От этого безумия могла спасти лишь другая, не менее сильная страсть, которая не оскорбляла бы моей любви к словам, а помогала бы ей, но в то же время несла бы в себе новую, властную красоту и силу, подчиняющую себе. Этим спасителем явился Ницше.
Мои блуждания
Нищая
Я спешила домой с покупками, когда встретила ее. Вспомнила, что уже не первый раз ее вижу, но всегда издалека, а в этот раз я прошла мимо и близко увидела ее. Высокая нищая, с хитрым, неприятным лицом, с закутанным ребенком в руках. Шел снег, было холодно, и она прижалась в углублении у ворот, где стояла скамеечка для дворника, и ребенка закрыла с головой. И сама была накрыта толстым платком и как-то не очень плохо одета, так что я не приняла бы ее за нищую, если бы она не стояла, прижавшись к стене, и не протянула мне руку.
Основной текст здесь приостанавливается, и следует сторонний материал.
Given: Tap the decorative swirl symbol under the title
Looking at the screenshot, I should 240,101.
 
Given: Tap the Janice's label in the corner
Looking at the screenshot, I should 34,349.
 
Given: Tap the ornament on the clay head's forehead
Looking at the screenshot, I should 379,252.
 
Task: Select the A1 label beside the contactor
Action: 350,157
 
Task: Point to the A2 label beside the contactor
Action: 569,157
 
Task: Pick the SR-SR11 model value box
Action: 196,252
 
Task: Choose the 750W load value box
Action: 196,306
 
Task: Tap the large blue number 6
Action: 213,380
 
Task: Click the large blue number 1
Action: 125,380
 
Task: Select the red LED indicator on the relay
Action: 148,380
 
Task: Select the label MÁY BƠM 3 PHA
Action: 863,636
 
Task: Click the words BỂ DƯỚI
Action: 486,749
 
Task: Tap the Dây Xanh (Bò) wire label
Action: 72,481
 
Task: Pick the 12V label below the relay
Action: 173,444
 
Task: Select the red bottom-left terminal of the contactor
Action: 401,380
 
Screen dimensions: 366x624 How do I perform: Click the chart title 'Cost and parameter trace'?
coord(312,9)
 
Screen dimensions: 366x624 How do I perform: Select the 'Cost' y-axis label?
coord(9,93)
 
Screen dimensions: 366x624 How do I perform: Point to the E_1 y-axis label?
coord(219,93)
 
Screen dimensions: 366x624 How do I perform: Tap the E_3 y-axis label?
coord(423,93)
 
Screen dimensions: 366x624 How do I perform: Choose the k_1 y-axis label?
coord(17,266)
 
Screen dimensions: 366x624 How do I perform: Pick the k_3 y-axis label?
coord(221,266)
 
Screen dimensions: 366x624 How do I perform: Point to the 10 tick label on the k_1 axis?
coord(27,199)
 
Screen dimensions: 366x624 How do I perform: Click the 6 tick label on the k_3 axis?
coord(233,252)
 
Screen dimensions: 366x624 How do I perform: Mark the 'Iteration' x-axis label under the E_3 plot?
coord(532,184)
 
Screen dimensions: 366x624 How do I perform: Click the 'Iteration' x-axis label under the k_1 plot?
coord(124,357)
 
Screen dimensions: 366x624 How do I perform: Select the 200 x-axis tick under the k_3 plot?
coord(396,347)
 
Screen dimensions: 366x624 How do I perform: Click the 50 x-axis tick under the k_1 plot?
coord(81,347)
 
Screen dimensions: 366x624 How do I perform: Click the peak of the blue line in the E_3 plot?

Я пробежала мимо. Подумала только, что она большая, здоровая, с воровскими глазами, и что ее совсем не жалко, — и еще подумала: скорей бы добраться домой, и ускорила шаги. Завернула за угол, в свой переулок, и пошла тише, наклонив голову, чтоб укрыться от бьющего в лицо снега. Хотела думать о концерте, на который купила билет, но почему-то всплыл в памяти опять облик нищей — и все было неприятно в ней, особенно высокий рост, и то, как она просила — не жалостно, не приниженно, а будто с вызовом, презирая меня. И представилось, каким злобным, осуждающим взглядом она провожала меня, думая о скупости и бездушии «богатых»… И в оправдание этого бездушия я привела себе довод, что у меня не было медных денег и что руки были заняты свертками, и кошелек далеко во внутреннем кармане шубы, и холодно, и поздно, и я опоздала к обеду… И после этих доводов встал стыд и укор себе в трусости, в том, что я малодушно стараюсь оправдать себя. В чем? Просто не хотела ничего дать ей! Она, быть может, совсем не нуждается, похожа на воровку. Вспомнила закутанного ребенка на руках… И рой мыслей, маленьких, цепких, разрастающихся во что-то грозное, охватывал, не отпускал меня. Суеверное чувство страха за собственное благополучие, за детей своих, заставило вдруг повернуть назад за два дома до своих ворот. Будто прозвучало веление: вернуться, найти ее, исправить… И стало понятно и убедительно, что все эти препятствия: отталкивающий вид нищей, и свертки, связавшие руки, и холод, из-за которых я с таким легким сердцем пробежала мимо, — что все это искус, испытание мне…
Вьюга усиливалась, снег слепил глаза, веревочки от пакетов закрутились и стянули коченеющие пальцы. А душу хлестал, гнал вперед суеверный страх: если не сделаю этого, не исправлю — на меня, на моих падет кара. Но почему? Сколько раз проходишь равнодушно мимо бедных, страждущих, больных и сейчас забываешь их, и нет укора. Отчего эта женщина уязвила душу, лишила ее безмятежности? Отчего вдруг в одной точке жизнь остановится, изогнется, и жало ее вонзится в грудь, карая за прошлое, за будущее, за вечное! Не желание помочь, а желание откупиться, вернуть себе нарушенный мир гнало меня вперед. Не христианкой была душа, а язычницей темной и рабски беззащитной.
Вот сейчас, вон те ворота, скамейка. Уже издали увидела, что ее там нет. Отчаяние затопило душу. Поздно. Отнята возможность задобрить неведомую силу, нечем защитить себя от грядущего. Если не найду ее — не снимется вина.
Я замедлила шаги и шла дальше, подавленная. Метель заставила ее уйти, боялась за ребенка. Шла дальше. Смотрела в обе стороны. Прохожих почти не было; вдали стоял городовой. Мелькнула мысль: спросить его? И устыдилась. Прошла мимо церкви и заглянула в переулок направо. И вдруг увидела ее, она торопливо шагала, прижимая ребенка к себе. Темный платок ее побелел от снега. Я бросилась догонять ее, кричала, но ветер относил слова. Она спешила, не оборачиваясь.